Quote from: ognil on March 10, 2025, 08:02:58 AM; Function:AsciiHexTodw_Og
    ; Input: ecx = pointer to the 8-byte ASCII hex string with length less then 8 bytes
    ; Output: eax = 32-bit DWORD result


input = "123456789ABCDEF"    <-------  the bold chars here guga, will never get processed using ognils code.
result = 12345678h  in rax/eax

:biggrin:

I did try to convert it to 32 bit, but had too many issues with doing that. I don't have enough coding mojo I guess.   :toothy: 

Hi  zedd151

His version has some minor flaws, but i´m trying to adjust it to my code that handles 2 dwords at once. I liked the way he used bswap (on the cost of only 2 clock cycles i presume) and saved to use other opcodes from SSE, making the algo a bit shorter (And perhaps a bit faster). The problem relies for strings longer than 8 bytes. I´m reviewing the tables in order to adjust for position and shift when a string is identified as being longer than 8 chars. I´m just concerned in how much performance loss it will result, but i guess i´m closer to a solution.
Coding in Assembly requires a mix of:
80% of brain, passion, intuition, creativity
10% of programming skills
10% of alcoholic levels in your blood.

My Code Sites:
http://rosasm.freeforums.org
http://winasm.tripod.com

zedd151

Hey guga, since you are effectively trying to convert ascii hex to a qword (via two dwords) maybe the topic title should be changed?

Either AsciiHextoDwords (with an 's' at the end) or alternatively AsciiHextoQword???
Maybe that is why ognil only processed a single dword in his code? "AsciiHextoDword (SSE2 version)"
¯\_(ツ)_/¯   :azn:

'As we don't do "requests", show us your code first.'  -  hutch—

guga

maybe....I started with a Dword, now i´m doing the qwrod version and later will do one for all sizes...Perhaps changing the title to HexAscii Conversions (or something).

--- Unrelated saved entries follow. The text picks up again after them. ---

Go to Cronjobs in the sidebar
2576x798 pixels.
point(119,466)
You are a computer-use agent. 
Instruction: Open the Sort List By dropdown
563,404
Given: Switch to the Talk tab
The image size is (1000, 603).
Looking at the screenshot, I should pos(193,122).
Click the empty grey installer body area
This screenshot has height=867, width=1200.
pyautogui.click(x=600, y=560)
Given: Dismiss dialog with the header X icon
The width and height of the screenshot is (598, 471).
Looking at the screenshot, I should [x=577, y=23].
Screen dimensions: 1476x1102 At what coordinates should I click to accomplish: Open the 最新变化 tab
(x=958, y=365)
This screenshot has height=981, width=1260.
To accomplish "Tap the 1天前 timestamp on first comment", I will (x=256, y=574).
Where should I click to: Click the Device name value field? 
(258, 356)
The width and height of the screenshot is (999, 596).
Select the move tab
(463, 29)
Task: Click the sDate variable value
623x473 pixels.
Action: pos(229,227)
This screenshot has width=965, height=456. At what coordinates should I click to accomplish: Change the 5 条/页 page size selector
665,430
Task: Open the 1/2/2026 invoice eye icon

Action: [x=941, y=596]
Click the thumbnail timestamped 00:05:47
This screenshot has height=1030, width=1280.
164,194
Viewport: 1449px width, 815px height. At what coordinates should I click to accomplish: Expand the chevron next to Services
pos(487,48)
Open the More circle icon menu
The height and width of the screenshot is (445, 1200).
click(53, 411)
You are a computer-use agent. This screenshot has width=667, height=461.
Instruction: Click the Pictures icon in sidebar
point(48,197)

Btw...i suceeded to make it work for the qword version. I suceed to fix Ognil optimization for 32 Bits...but didn´t tested yet to see if it really optimized the function in terms of speed.

I´ll try to port it to Masm and make it work with JJ´s benchmark app which is better for this sort of tests IMHO. I´pm not used yet with masmbasic but probably i can give a try to see if i can make it work on his tool so we can test the algorithm.

Although i liked the usage of bswap i don´t know if it will be good or bad for the algorithm speed itself. Once i succeed to port i´ll post it here the new version
Coding in Assembly requires a mix of:
80% of brain, passion, intuition, creativity
10% of programming skills
10% of alcoholic levels in your blood.

My Code Sites:
http://rosasm.freeforums.org
http://winasm.tripod.com

zedd151

Quote from: guga on March 11, 2025, 05:04:40 AMPerhaps changing the title to HexAscii Conversions (or something).
I think you can think of a good name for what it will do.  :smiley:  I only offered a suggestion.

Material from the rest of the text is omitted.